M. Optional Minimum Guaranteed Annuity Payout Rider
An optional Minimum Guaranteed Annuity Payout Rider is available in most
jurisdictions for a separate monthly charge. The Minimum Guaranteed Annuity
Payout Rider guarantees a minimum amount of fixed lifetime income during the
annuity payout phase, subject to the conditions described below. On each
Contract anniversary a Minimum Guaranteed Annuity Payout Benefit Base is
determined. The Minimum Guaranteed Annuity Payout Benefit Base (less any
applicable premium taxes) is the value that will be annuitized if the Rider is
exercised. In order to exercise the Rider, a fixed annuitization option
involving a life contingency must be selected.
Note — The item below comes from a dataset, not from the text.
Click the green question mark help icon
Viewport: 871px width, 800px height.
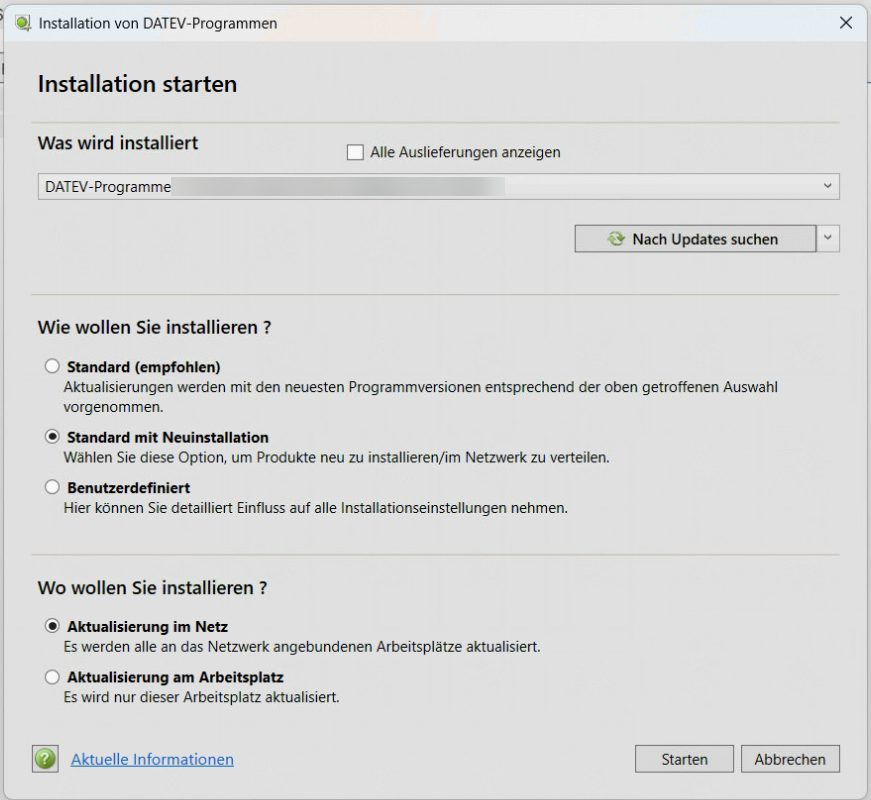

Annuitization under this Rider
will occur at the guaranteed annuity purchase rate of 3 1/2%. The Minimum
Guaranteed Annuity Payout Benefit Base is equal to the greatest of:
(a) the Accumulated Value increased by any positive Market Value Adjustment,
if applicable; or
(b) the Accumulated Value on the effective date of the Rider compounded daily
at the annual rate of 5% plus gross payments made thereafter compounded
daily at the annual rate of 5%, starting on the date each payment is
applied, reduced proportionately to reflect withdrawals; or
(c) the highest Accumulated Value on any Contract anniversary since the Rider
effective date, as determined after positive adjustments have been made
for subsequent payments and any positive Market Value Adjustment, if
applicable, and negative adjustments have been made for subsequent
withdrawals.
For each withdrawal described in (b) and (c) above, the proportionate reduction
is calculated by multiplying the (b) or (c) value, whichever is applicable,
determined immediately prior to the withdrawal, by the following fraction:
amount of the withdrawal
-----------------------------------------------------------
Accumulated Value determined immediately prior to the withdrawal
50
<PAGE>
CONDITIONS OF ELECTION OF THE MINIMUM GUARANTEED ANNUITY PAYOUT RIDER.
- - The Owner may elect the Minimum Guaranteed Annuity Payout Rider at Contract
issue or at any time thereafter, however, if the Rider is not elected within
thirty days after Contract issue or within thirty days after a Contract
anniversary date, the effective date of the Rider will be the following
Contract anniversary date.
- - The Owner may not elect a Rider with a ten-year waiting period if at the time
of election the Annuitant has reached his or her 78th birthday. The Owner may
not elect a Rider with a fifteen-year waiting period if at the time of
election the Annuitant has reached his or her 73rd birthday.
EXERCISING THE MINIMUM GUARANTEED ANNUITY PAYOUT RIDER.
- - The Owner may only exercise the Minimum Guaranteed Annuity Payout Rider within
thirty days after any Contract anniversary following the expiration of a ten
or fifteen-year waiting period from the effective date of the Rider.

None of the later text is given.